Stored records:
□ □ □ □ □ □ □

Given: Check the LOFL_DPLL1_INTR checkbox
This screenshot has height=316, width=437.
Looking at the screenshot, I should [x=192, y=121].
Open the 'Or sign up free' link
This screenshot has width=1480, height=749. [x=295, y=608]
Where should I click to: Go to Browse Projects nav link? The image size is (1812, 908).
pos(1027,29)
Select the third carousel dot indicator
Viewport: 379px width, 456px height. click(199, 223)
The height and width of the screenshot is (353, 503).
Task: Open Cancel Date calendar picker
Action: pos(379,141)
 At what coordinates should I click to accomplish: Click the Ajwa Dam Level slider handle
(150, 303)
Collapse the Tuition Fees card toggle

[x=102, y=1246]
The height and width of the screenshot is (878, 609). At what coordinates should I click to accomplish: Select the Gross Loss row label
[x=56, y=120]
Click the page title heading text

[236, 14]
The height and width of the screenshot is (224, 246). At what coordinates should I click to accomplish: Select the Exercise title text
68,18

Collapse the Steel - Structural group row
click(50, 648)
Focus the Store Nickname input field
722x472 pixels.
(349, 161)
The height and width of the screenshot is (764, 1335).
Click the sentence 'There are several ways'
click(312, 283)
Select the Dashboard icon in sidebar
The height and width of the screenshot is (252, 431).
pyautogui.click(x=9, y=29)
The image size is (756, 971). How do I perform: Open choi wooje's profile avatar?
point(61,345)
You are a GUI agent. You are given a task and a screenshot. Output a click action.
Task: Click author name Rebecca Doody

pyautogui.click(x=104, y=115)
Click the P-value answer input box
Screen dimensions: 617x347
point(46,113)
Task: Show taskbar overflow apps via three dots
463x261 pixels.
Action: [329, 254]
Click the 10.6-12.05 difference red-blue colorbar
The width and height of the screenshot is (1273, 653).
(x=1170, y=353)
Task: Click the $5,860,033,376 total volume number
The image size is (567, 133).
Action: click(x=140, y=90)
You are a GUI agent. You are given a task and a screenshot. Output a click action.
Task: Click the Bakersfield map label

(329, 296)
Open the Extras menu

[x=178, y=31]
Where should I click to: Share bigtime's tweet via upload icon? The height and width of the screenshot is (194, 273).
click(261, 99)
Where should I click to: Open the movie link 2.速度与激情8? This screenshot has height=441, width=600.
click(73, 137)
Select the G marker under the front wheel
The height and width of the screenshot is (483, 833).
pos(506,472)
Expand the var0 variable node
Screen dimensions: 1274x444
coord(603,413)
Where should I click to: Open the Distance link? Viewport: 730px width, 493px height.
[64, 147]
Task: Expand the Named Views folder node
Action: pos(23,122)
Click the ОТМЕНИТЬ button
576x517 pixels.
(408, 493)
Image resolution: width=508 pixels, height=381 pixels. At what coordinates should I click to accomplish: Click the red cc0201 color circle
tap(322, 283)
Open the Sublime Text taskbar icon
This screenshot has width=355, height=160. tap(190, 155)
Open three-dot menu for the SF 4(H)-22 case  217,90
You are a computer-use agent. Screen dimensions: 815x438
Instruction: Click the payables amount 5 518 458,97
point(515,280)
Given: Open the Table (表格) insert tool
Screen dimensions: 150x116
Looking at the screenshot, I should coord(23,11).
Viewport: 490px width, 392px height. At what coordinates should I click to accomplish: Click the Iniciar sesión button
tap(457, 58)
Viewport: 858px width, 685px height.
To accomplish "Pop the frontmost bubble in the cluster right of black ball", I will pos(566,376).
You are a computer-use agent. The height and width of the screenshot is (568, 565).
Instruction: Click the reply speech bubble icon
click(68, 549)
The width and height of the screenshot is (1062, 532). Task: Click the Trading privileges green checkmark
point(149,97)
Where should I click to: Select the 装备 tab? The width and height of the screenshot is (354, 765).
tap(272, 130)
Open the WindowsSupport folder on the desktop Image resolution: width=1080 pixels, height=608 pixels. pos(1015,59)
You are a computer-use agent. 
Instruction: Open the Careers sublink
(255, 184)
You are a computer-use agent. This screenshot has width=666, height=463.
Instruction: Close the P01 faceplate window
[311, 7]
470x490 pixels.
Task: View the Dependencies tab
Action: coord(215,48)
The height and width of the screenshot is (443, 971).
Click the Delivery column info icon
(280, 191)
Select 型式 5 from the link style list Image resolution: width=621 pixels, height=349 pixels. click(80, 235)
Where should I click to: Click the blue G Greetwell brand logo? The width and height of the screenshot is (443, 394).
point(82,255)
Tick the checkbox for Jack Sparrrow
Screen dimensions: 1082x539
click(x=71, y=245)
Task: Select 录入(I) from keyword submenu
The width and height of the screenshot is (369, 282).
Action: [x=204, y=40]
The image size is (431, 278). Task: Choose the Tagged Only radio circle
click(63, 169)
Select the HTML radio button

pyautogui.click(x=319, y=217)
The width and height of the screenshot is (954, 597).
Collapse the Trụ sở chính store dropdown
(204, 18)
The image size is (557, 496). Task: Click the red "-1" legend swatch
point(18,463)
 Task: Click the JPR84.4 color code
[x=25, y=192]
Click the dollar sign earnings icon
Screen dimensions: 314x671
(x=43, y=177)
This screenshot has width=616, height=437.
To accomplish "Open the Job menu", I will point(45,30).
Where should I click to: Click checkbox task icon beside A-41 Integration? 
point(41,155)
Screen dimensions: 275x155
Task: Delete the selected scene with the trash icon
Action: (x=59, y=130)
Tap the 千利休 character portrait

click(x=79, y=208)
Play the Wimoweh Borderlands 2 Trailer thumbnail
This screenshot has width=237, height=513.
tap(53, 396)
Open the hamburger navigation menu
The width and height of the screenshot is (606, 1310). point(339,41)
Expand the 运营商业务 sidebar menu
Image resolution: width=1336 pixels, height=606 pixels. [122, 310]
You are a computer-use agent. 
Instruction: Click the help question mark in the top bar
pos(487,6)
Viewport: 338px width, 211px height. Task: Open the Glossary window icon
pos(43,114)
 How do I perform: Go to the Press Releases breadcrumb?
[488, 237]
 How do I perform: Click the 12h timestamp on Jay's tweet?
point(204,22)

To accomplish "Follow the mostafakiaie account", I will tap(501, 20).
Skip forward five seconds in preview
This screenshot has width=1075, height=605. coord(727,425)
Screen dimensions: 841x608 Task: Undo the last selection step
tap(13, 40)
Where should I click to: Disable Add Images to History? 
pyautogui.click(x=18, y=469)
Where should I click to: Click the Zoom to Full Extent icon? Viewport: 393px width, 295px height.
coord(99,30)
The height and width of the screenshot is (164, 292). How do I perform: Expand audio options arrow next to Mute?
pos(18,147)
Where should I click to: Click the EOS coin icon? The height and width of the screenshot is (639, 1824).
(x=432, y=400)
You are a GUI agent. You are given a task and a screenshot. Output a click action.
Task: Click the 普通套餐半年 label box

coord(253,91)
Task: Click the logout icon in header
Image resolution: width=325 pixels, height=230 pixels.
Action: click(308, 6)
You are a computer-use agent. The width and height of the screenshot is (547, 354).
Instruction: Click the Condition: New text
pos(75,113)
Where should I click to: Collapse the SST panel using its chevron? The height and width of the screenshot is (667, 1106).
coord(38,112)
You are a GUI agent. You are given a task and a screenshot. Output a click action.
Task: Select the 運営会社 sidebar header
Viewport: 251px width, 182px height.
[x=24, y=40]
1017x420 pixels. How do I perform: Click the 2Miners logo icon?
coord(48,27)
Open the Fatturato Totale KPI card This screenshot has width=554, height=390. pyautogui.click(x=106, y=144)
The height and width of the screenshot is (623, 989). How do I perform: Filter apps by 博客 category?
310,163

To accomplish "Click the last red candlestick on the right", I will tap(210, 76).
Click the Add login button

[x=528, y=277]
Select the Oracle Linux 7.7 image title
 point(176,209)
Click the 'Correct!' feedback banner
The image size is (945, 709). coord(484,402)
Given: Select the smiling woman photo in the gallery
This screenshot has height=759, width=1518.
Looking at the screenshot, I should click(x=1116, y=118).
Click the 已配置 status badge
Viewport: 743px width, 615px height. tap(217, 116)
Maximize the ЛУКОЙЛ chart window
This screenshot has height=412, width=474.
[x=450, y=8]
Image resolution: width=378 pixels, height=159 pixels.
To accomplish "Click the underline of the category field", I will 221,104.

□ □ □ □ □ □ □

What you need to do
With the first line being the one containing "Select the third carousel dot indicator" and the last line the one containing "Select the Dashboard icon in sidebar", transcribe exactly the lines above that fall in that range.

Answer section
Select the third carousel dot indicator
Viewport: 379px width, 456px height. click(199, 223)
The height and width of the screenshot is (353, 503).
Task: Open Cancel Date calendar picker
Action: pos(379,141)
 At what coordinates should I click to accomplish: Click the Ajwa Dam Level slider handle
(150, 303)
Collapse the Tuition Fees card toggle

[x=102, y=1246]
The height and width of the screenshot is (878, 609). At what coordinates should I click to accomplish: Select the Gross Loss row label
[x=56, y=120]
Click the page title heading text

[236, 14]
The height and width of the screenshot is (224, 246). At what coordinates should I click to accomplish: Select the Exercise title text
68,18

Collapse the Steel - Structural group row
click(50, 648)
Focus the Store Nickname input field
722x472 pixels.
(349, 161)
The height and width of the screenshot is (764, 1335).
Click the sentence 'There are several ways'
click(312, 283)
Select the Dashboard icon in sidebar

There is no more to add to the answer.